The hope is that the numbers of new cases will be more manageable by May 20, and the new system of tracking and testing will be ready to identify and mitigate any new outbreak.

“It’s definitely going to be a challenge to do this, but I think it’s the right challenge we have to take on at the local level,” said Brown, the director of the Central Connecticut Health District. It covers four suburbs south of Hartford: Berlin, Newington, Rocky Hill and Wethersfield.

The district has a population just under 100,000, meaning he needs about 30 disease detectives. Including administrative help, Brown’s entire staff is 11 people.
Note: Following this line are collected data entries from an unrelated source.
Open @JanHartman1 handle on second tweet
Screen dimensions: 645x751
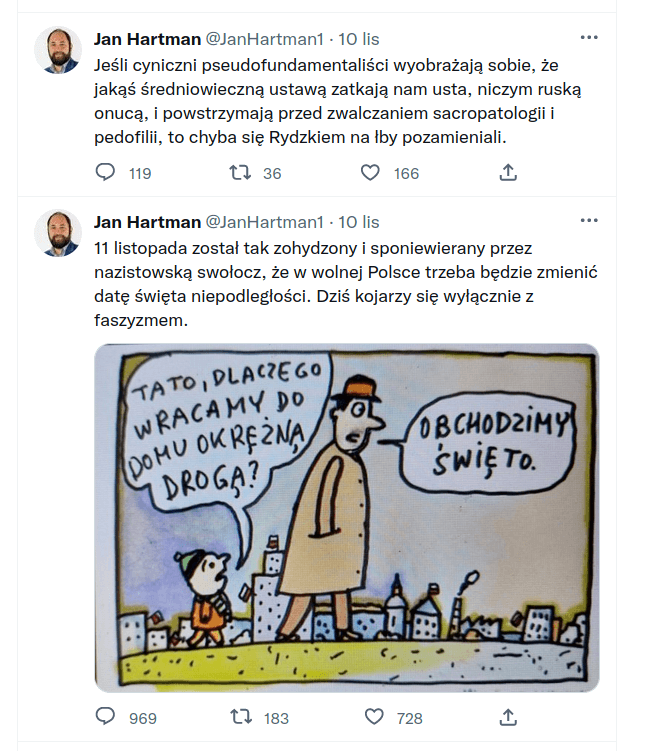pyautogui.click(x=264, y=222)
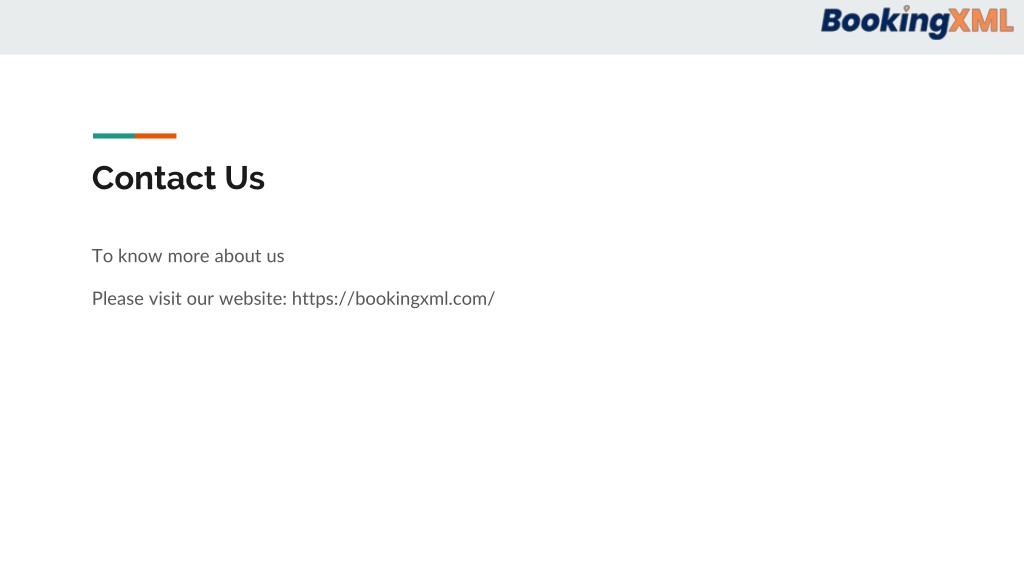Viewport: 1024px width, 576px height.
Task: Select the teal segment of the accent bar
Action: coord(114,136)
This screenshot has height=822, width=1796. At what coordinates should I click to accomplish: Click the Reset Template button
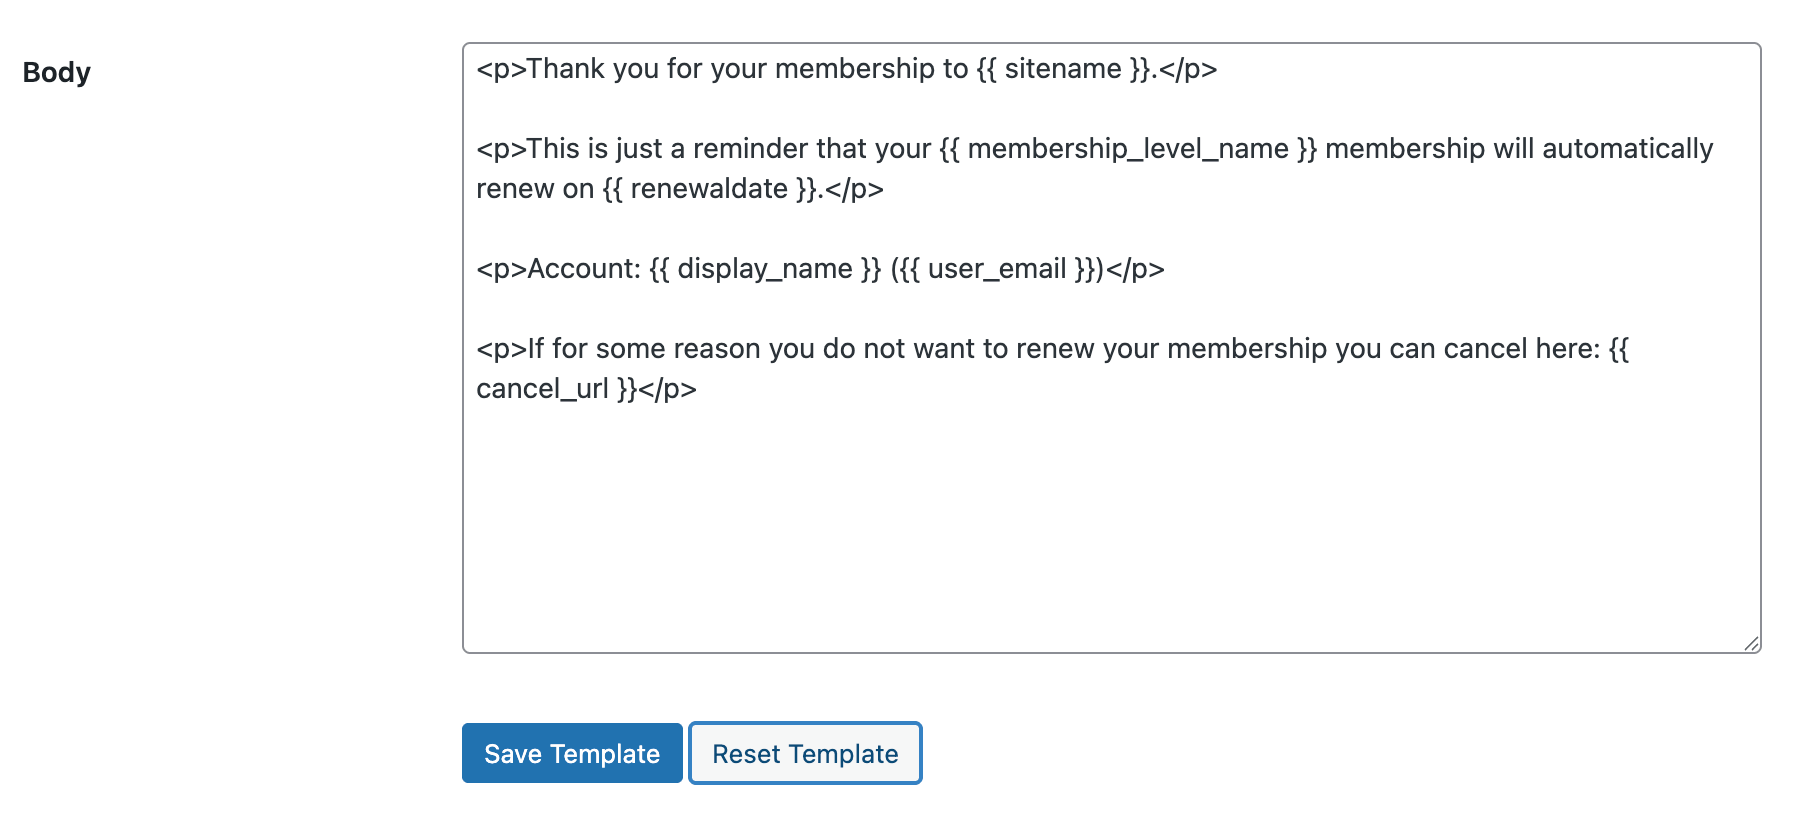[x=805, y=753]
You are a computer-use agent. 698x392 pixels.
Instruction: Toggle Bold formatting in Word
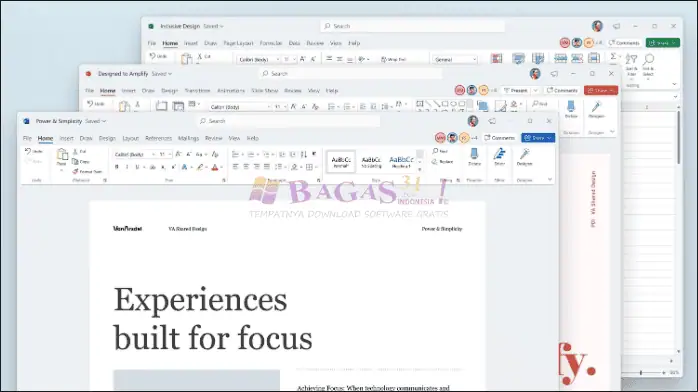click(117, 167)
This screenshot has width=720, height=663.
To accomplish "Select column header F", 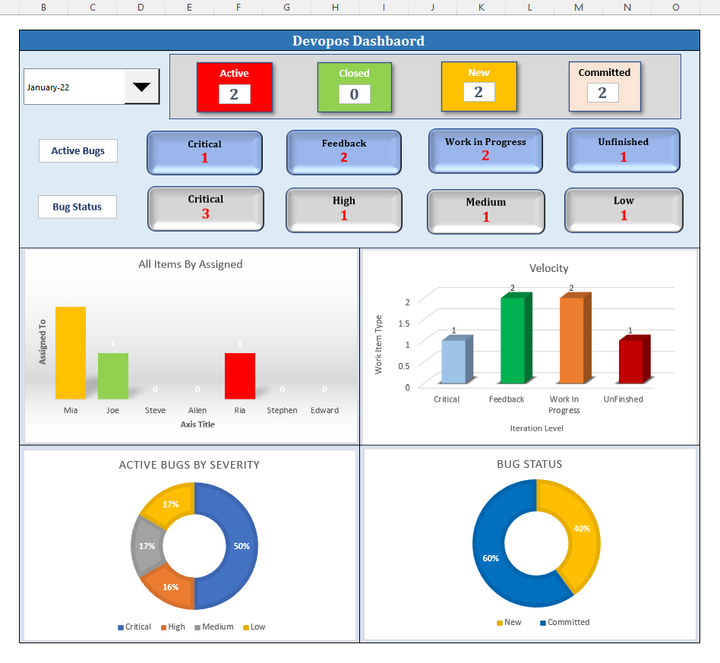I will (238, 7).
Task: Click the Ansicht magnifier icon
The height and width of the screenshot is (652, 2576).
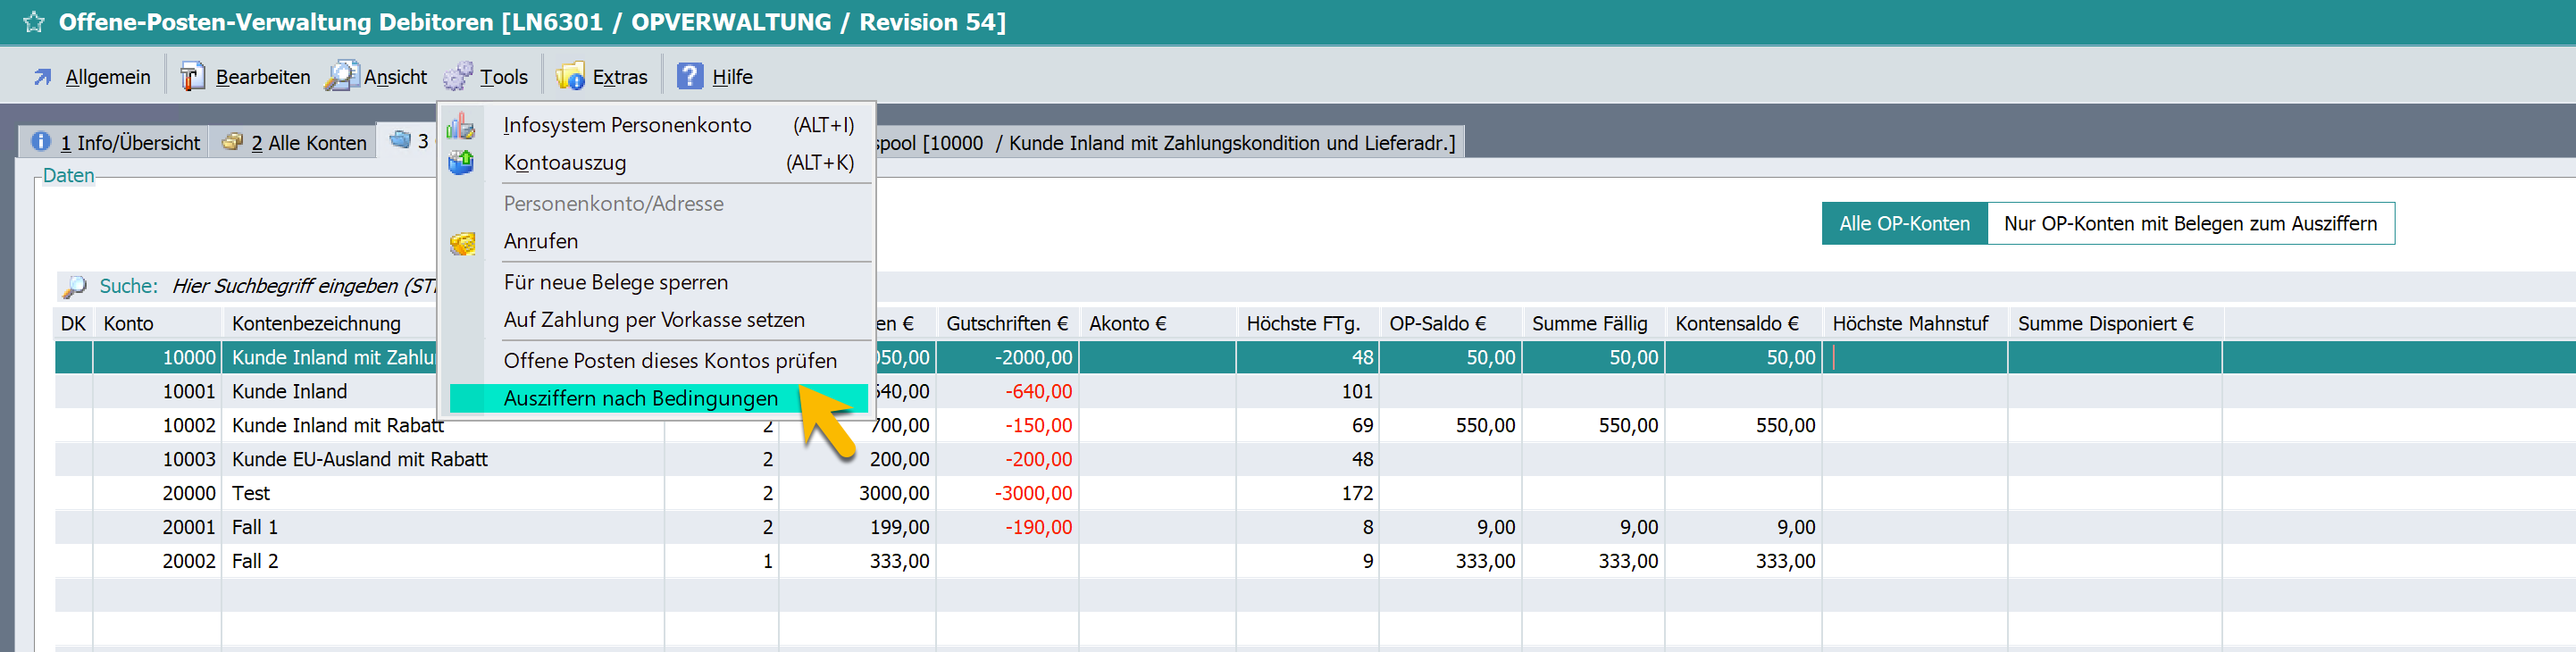Action: click(342, 76)
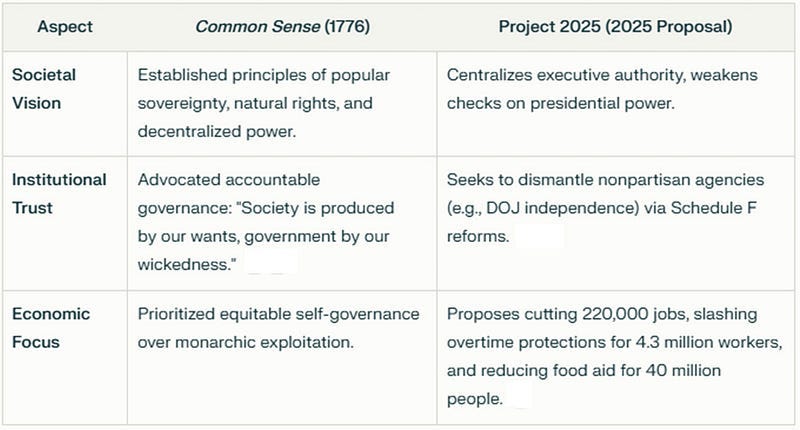This screenshot has width=800, height=430.
Task: Click the "Institutional Trust" row label
Action: [59, 194]
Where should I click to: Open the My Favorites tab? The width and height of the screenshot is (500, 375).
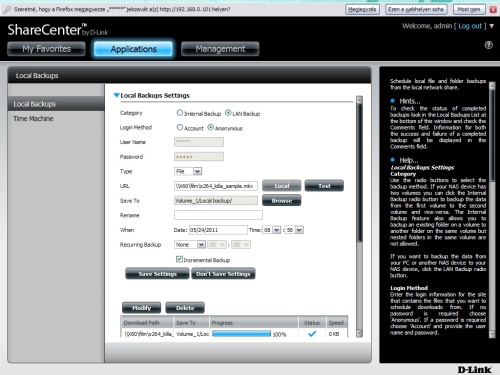coord(47,49)
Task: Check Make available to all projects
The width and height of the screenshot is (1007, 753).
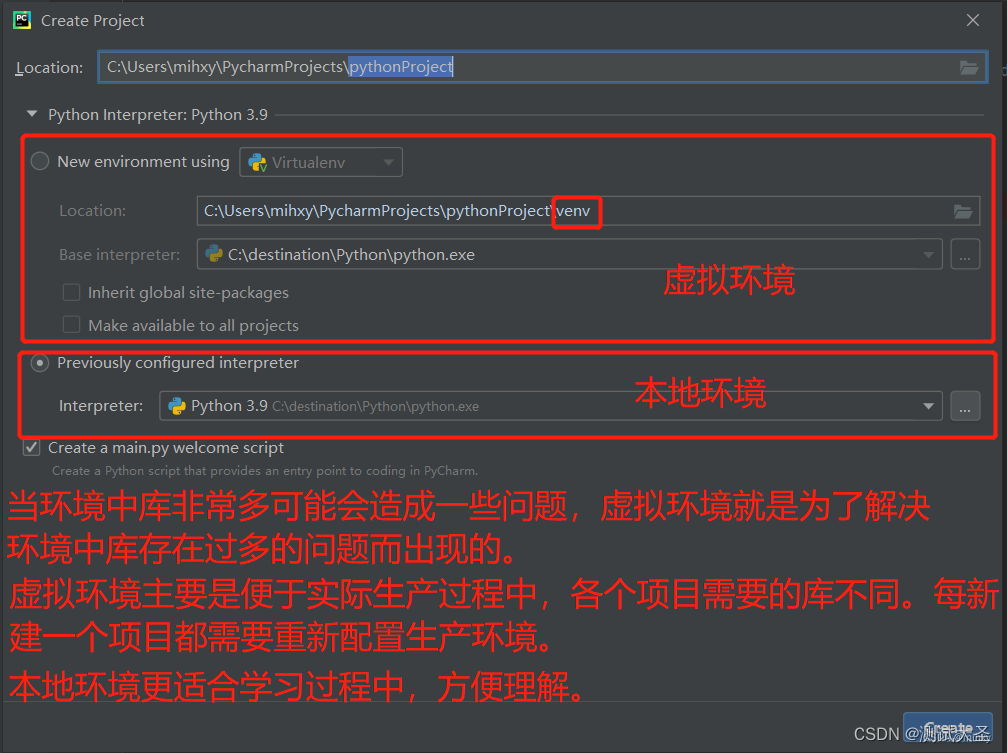Action: click(71, 324)
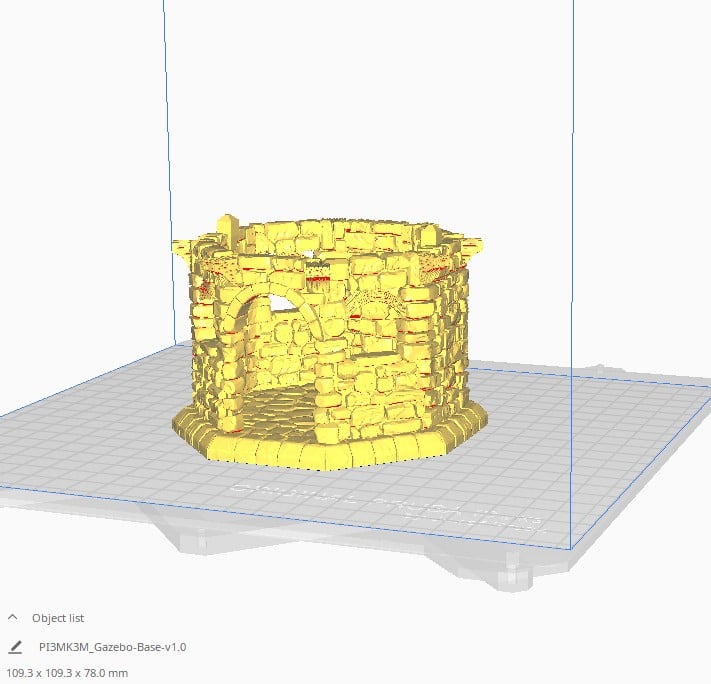Screen dimensions: 711x684
Task: Click the protruding block at gazebo's top-left corner
Action: pos(228,226)
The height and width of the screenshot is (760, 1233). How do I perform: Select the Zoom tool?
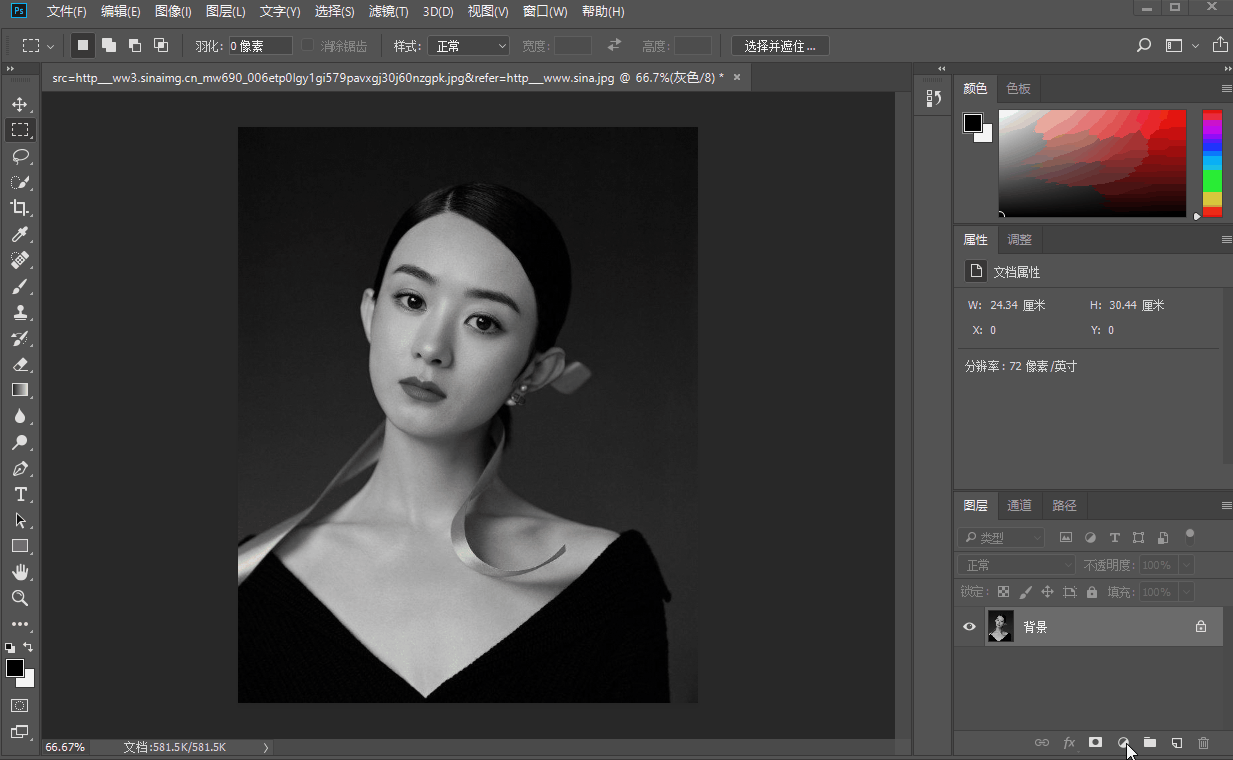click(x=20, y=598)
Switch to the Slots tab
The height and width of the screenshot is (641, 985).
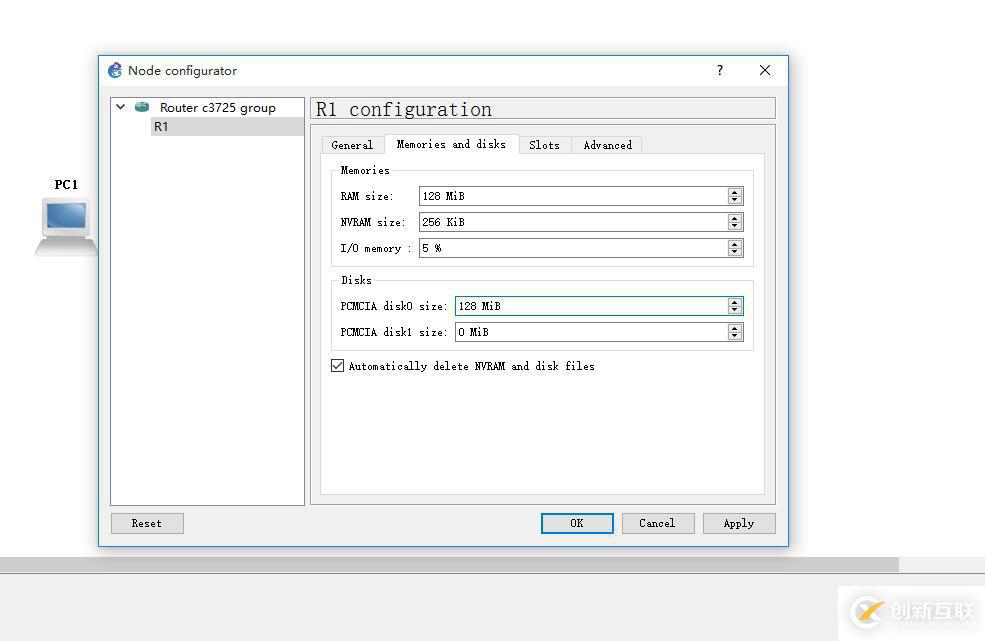coord(544,145)
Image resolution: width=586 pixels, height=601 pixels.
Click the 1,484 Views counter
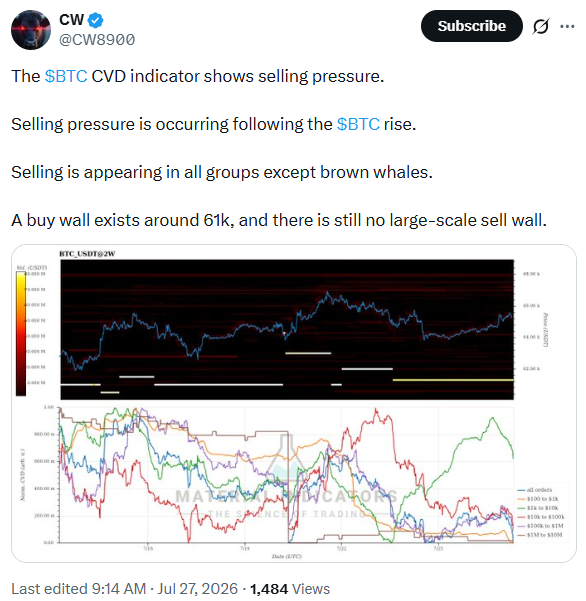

The four towns had 46 newly reported positive cases of COVID-19 in the first five days of May, bringing the district’s total to 755 over seven weeks. A daily average of nine new cases doesn’t sound like a lot, but if one of them is a grocery cashier who took a bus to work, they may come into contact with dozens of other people.

By May 20, Brown’s district will be expected to quickly contact anyone newly tested as positive, identify their recent contacts and try to reach them to urge isolation. He most likely will recruit some of the retired nurses who volunteer every year during flu season to help with vaccinations.

Fear of what comes next

Brown said he is nervous about the challenge that will come with the gradual relaxation of stay-at-home orders, given that the novel coronavirus is highly contagious, transmissible when the carrier is asymptomatic, and cannot yet be prevented with a vaccine.

“This is a pathogen where we have to fall back to the basics. That is the isolation. That is the hand washing and things like that,” Brown said. “Those aren’t the best tools in our tool box, but they are the only tools we’ve got right now. And it scares me as a public health professional as we pull back from things we know now are saving people’s lives.”

The state is promising faster and more numerous testing by May 20. Faster testing means better contact tracing. 

Tracing is difficult enough when society is largely shut down, but Brown said public-health officials know the closure orders cannot last indefinitely.

“I understand the rationale, and I understand the impact to the economy,” Brown said. “But I deal in protecting the lives of the community. That’s my focus. That’s my job.”

On May 20, it will get more difficult.